## RECORDS FOR THIS EXERCISE:
|---|
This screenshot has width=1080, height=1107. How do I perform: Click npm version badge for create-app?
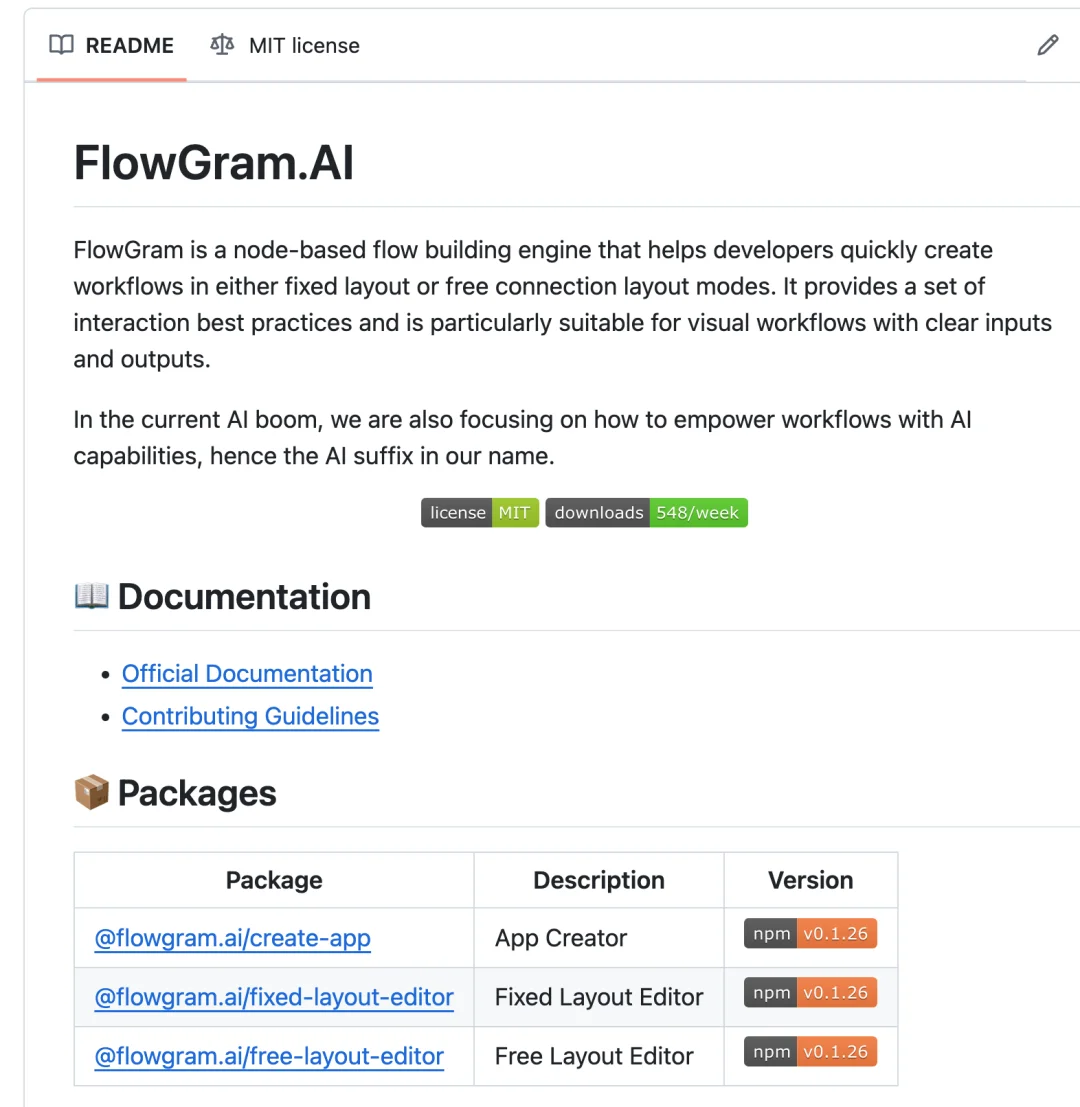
|---|
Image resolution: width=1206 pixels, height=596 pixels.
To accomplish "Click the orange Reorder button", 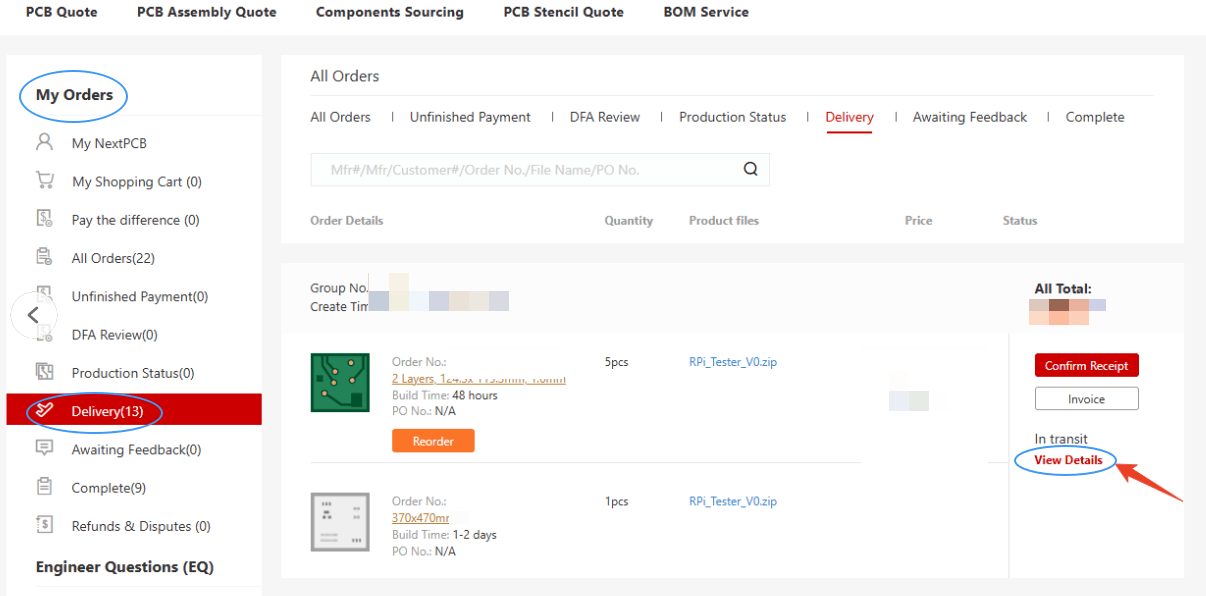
|---|
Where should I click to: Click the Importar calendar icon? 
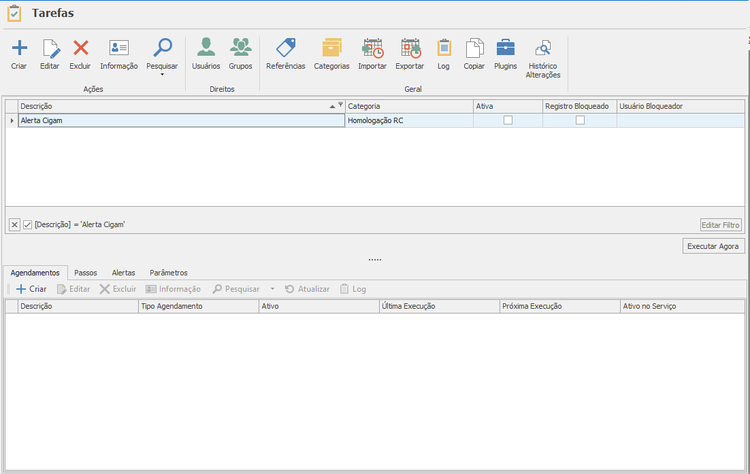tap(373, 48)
|---|
When copying from the data above, begin at the line containing "Image resolution: width=1206" and end at the line containing "the orange Reorder"; return those lines exactly and leave all pictures behind.

## ANSWER BELOW:
Image resolution: width=1206 pixels, height=596 pixels.
To accomplish "Click the orange Reorder button", 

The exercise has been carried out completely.